2010 UK scrappage scheme

The UK boiler scrappage scheme was a scrappage scheme to subsidise up to 125,000 English households to install newer, fuel-efficient heating systems and stay warm without wasting energy. Each qualifying household would receive a £400 grant. Households that took part were expected to save between £200 and £235 a year on fuel bills, cut their carbon emissions and sustain work for the heating industry.

The scheme was announced by the Chancellor Alistair Darling in a Pre-Budget Report at the end of 2009 and launched on 5 January 2010. A similar vehicle scrappage scheme had already been announced in the 2009 budget. The total cost was to be £50 million, with a further £150 million for the Warm Front Scheme.

To qualify, one had to live in England and have a working G-rated boiler. Successful applicants received a voucher for £400 off the price of either a modern A-rated boiler or a renewable heating system (such as a biomass boiler, heat pump or micro CHP). After a completed installation, the voucher could be redeemed from the Energy Saving Trust for its £400 monetary value.

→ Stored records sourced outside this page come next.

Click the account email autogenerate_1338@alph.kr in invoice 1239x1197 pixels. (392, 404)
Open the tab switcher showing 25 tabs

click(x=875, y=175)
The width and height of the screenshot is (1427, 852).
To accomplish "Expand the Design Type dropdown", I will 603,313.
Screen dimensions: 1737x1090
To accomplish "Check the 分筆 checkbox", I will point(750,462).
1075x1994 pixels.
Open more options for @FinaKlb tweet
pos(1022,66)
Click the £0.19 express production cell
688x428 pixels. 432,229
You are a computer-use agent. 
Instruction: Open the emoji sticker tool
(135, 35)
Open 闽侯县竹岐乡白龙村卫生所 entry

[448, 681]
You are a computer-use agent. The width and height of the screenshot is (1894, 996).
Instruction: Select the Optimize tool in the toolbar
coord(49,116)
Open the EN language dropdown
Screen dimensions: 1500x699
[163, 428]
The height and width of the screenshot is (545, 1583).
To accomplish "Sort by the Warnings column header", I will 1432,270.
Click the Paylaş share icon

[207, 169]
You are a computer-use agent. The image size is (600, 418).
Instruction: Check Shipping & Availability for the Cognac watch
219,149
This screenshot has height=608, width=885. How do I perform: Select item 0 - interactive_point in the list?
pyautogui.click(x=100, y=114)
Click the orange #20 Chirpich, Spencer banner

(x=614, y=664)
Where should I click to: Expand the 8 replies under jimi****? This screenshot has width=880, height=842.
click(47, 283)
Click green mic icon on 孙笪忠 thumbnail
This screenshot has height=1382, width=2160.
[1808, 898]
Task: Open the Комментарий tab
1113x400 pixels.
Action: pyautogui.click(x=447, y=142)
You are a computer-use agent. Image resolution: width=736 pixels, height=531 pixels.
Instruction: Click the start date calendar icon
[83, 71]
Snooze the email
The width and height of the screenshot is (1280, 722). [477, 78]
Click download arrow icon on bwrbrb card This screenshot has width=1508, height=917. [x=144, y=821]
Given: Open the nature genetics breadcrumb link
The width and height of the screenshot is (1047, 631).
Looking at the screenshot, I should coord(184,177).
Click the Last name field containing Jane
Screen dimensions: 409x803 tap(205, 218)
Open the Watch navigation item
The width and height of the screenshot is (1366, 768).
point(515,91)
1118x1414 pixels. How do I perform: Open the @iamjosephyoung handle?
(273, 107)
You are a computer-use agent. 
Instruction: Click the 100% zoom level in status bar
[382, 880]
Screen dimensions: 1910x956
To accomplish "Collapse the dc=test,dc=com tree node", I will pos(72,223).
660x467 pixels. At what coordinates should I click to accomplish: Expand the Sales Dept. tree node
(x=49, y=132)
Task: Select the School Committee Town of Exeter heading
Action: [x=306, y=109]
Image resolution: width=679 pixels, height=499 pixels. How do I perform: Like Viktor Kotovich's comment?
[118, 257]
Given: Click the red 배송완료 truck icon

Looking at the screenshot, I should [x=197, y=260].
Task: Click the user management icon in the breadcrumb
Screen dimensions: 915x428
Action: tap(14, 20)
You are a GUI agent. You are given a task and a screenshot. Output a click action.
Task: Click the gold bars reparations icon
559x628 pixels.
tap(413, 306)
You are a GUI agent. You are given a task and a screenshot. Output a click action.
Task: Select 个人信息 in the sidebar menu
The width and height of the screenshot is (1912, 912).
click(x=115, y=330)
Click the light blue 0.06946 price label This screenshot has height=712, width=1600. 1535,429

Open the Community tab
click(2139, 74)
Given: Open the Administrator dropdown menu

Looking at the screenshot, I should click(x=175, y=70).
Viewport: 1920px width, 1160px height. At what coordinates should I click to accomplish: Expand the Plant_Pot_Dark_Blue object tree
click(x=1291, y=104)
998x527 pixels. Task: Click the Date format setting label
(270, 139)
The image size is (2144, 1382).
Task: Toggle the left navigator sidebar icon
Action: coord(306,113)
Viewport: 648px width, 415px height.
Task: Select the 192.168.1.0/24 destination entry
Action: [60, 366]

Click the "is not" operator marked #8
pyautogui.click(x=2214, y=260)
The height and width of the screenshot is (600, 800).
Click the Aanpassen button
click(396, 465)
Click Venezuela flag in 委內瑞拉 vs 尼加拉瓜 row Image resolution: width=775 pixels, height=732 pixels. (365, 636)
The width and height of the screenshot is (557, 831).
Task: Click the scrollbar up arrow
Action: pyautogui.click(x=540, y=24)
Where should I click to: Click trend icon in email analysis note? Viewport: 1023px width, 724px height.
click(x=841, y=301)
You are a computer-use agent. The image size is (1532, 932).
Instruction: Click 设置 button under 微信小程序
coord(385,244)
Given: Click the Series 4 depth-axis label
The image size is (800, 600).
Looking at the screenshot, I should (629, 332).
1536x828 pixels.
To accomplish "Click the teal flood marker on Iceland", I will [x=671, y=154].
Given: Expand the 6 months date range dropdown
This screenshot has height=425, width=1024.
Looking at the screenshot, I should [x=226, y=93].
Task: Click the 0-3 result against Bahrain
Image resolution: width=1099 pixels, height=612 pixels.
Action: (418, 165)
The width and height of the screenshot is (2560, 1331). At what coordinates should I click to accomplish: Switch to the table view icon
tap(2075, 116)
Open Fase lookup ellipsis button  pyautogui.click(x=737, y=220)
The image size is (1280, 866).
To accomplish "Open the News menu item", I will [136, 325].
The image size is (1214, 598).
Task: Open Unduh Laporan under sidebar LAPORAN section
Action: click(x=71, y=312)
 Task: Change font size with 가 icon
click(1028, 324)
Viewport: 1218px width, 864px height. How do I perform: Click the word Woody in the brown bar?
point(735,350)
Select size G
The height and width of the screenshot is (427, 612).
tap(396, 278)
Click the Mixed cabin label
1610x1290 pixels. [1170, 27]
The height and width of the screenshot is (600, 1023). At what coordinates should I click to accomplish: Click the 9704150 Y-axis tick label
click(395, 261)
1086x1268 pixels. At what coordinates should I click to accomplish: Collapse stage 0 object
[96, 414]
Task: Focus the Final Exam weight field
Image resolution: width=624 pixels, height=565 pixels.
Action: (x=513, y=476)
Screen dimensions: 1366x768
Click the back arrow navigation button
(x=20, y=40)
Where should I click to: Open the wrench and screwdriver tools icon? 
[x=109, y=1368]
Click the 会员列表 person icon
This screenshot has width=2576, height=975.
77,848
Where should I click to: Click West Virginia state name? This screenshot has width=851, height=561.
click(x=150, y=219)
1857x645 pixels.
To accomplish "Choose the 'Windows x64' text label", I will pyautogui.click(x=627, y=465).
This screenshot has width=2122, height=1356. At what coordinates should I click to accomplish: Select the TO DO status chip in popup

Some suppliers were criticised for high prices of the replacement boilers offered. Even though some of the major power companies were offering a further £400 discount to match the government voucher, their overall price was still considerably greater than that from an independent fitter.

Unlike some other UK schemes, the scheme was taken up widely and all 125,000 vouchers were claimed within a few months, with the scheme then closing. Later schemes were available but were targeted at benefits claimants, rather than the least efficient boilers.